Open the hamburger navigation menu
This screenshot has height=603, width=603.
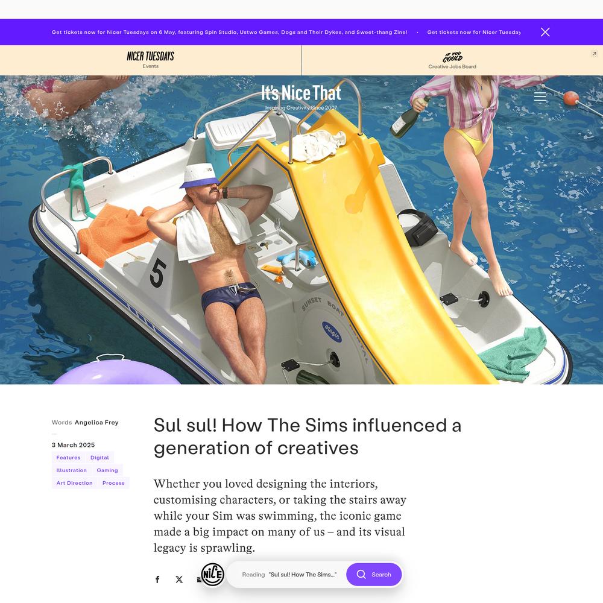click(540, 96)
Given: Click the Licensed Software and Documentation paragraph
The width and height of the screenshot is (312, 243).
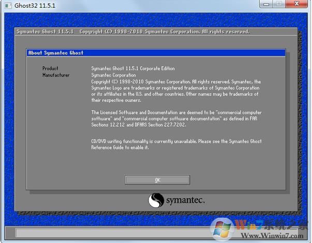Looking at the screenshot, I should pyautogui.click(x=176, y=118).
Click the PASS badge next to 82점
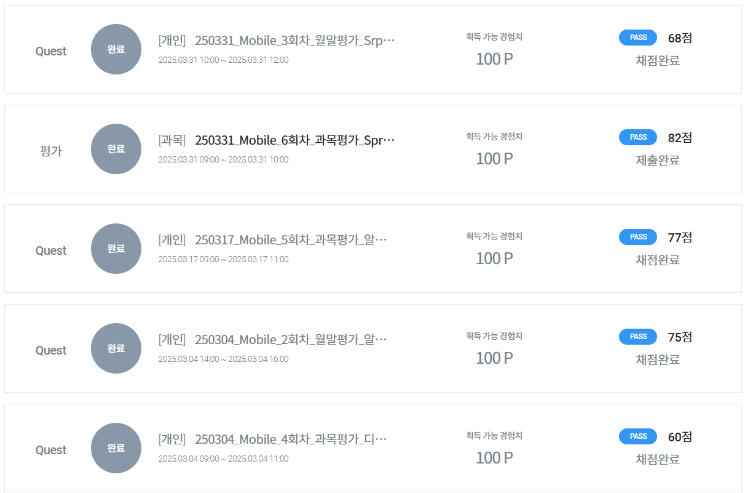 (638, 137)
※ ※ ※
▸ **Your task**
Each entry shown above must be quoted exactly, with its pictures left out.

▸ **Completed task**
Open the hamburger navigation menu
This screenshot has height=603, width=603.
click(540, 96)
Given: Click the Licensed Software and Documentation paragraph
The width and height of the screenshot is (312, 243).
Looking at the screenshot, I should pyautogui.click(x=176, y=118).
Click the PASS badge next to 82점
 (638, 137)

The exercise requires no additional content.